The third subspecies of wheat detected in west Georgia is hexaploid domesticated, hulled spelt wheat T. aestivum subsp. macha. This subspecies was detected in West Georgia in 1928 and described by Dekaprelevich and Menabde (1932). This subspecies is endemic to Georgia and is cultivated along with tetraploid West Georgian wheat (T. turgidum subsp. palaeocolchicum) (Dorofeev et al. 1979). Comparative and molecular genetic analyses suggest that macha wheat is a segregant from a hybrid cross between wild emmer wheat and T. aestivum.
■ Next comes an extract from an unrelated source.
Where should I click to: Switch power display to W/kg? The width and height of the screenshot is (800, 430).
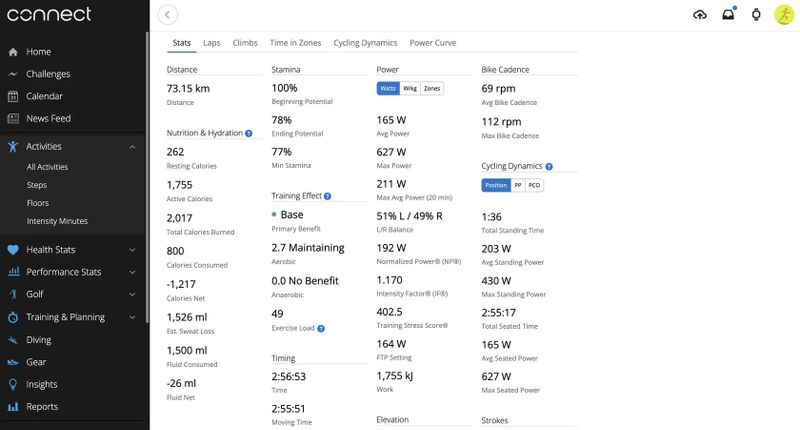[x=410, y=88]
It is likely that macha and West Georgian wheats are sibling cultivars that arose in a hybrid swarm involving T. aestivum and wild emmer wheat (Tsunewaki 1968).

Earlier we termed it as the Zanduri Puzzle that the wild T.araraticum Jakubz. (T. timopheevii subsp. armeniacum (Jakubz.) Slageren) was not found in Georgia, even though cultivated T. timopheevii is only detected here (Gogniashvili et al. 2015). This statement is true also for both domesticated tetraploid wheats subsp. paleocolchicum and subsp. carthlicum. The wild emmer was not found in Georgia (and in South Caucasus), though cultivated tetraploid wheats were only detected there.

One of the important questions of wheat domestication is which people(s) participated in this process. The ones who lived in Fertile Crescent 10,000 years ago? When discussing the phylogenies of wheat species and subspecies, it also seems very important also to adhere precisely to not only the place of origin, but also a major diffusion routes of cultivated forms to other regions.

As we mentioned earlier (Gogniashvili et al. 2015), it is not exactly clear how the Georgian tribes came to the South Caucasus and where they lived at the period of wheat domestication. The Kartvelian peoples include: Georgians (Kartvels), Zans (Megrels and Lazs) and Svans. It is proposed that the split of the Proto-Kartvelian language into Svan and Proto-Karto-Zan was a separate development and can be fixed for these languages at approximately 2600 and 4200 years, respectively (Klimov 1998). In the view of Gamkrelidze and Ivanov (2010) based on the evidence of archaic lexical and toponymic data, Proto-Kartvelian, prior to its breakup, must be placed in the mountainous regions of the western and central part of the Little Caucasus (the Transcaucasian foothills).

One of the possibility to explain the “Wheat Puzzle” is that Kartvelian speakers lived (with other peoples) in the area of ‘Fertile Crescent’ and brought some wheat species and subspecies further north to South Caucasus. It is also possible that early farmers (circa 10,000 years ago) brought it into present day Georgia (M. Pagel, pers. comm). The movement of Kartvelian speakers from south to north can be represented as follows: Svans, Megrels, Lazs-north and Georgians (Kartvels)—north-east.

An unsolved problem is the necessity to explain how wild emmer and T. aestivum contacted each other. The habitat (motherland) of wild emmer is Fertile Crescent and that of T. aestivum - South Caucasus. Fertile Crescent and South Caucasus are divided by mountain chain-Pontic, Lesser Caucasus and Zagros mountains. Unfortunately the archaeological literature is not very rich in this subject. May be the wild emmer was brought to the South Caucasus with the cultivated emmer.